Gestellte Aufgabe -
Zitiere Wort für Wort den Abschnitt von der Zeile mit "Open the Events page" bis zum Ende der Einträge, beide Enden eingeschlossen.

Gezeigte Informationen -
<<<<
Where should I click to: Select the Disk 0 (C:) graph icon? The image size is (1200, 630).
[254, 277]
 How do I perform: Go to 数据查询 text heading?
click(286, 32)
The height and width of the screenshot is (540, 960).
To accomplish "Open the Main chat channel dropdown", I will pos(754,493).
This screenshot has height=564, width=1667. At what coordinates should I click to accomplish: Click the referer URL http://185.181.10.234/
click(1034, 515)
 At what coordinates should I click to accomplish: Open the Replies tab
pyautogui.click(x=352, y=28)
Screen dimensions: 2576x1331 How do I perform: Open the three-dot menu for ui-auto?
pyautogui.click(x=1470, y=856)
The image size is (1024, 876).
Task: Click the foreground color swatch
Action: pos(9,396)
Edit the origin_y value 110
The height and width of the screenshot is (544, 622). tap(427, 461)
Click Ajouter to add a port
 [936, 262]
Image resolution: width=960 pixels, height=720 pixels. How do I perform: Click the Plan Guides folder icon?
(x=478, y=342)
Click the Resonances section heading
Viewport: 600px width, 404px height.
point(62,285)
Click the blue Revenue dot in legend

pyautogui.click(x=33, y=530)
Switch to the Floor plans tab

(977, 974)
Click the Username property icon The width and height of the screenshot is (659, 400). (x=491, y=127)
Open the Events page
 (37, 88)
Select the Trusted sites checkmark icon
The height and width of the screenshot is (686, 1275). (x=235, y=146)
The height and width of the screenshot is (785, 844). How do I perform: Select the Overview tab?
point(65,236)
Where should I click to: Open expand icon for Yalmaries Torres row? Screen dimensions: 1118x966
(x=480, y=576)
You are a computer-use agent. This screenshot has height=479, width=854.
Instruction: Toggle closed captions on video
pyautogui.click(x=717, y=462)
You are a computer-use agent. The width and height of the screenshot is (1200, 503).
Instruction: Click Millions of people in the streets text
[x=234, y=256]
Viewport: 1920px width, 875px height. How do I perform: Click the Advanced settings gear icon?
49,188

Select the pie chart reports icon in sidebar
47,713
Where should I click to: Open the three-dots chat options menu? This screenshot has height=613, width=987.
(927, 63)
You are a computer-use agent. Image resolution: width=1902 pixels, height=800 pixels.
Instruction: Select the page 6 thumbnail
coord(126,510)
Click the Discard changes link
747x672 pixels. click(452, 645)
>>>>
Ergebnis der Aufgabe -
Open the Events page
 (37, 88)
Select the Trusted sites checkmark icon
The height and width of the screenshot is (686, 1275). (x=235, y=146)
The height and width of the screenshot is (785, 844). How do I perform: Select the Overview tab?
point(65,236)
Where should I click to: Open expand icon for Yalmaries Torres row? Screen dimensions: 1118x966
(x=480, y=576)
You are a computer-use agent. This screenshot has height=479, width=854.
Instruction: Toggle closed captions on video
pyautogui.click(x=717, y=462)
You are a computer-use agent. The width and height of the screenshot is (1200, 503).
Instruction: Click Millions of people in the streets text
[x=234, y=256]
Viewport: 1920px width, 875px height. How do I perform: Click the Advanced settings gear icon?
49,188

Select the pie chart reports icon in sidebar
47,713
Where should I click to: Open the three-dots chat options menu? This screenshot has height=613, width=987.
(927, 63)
You are a computer-use agent. Image resolution: width=1902 pixels, height=800 pixels.
Instruction: Select the page 6 thumbnail
coord(126,510)
Click the Discard changes link
747x672 pixels. click(452, 645)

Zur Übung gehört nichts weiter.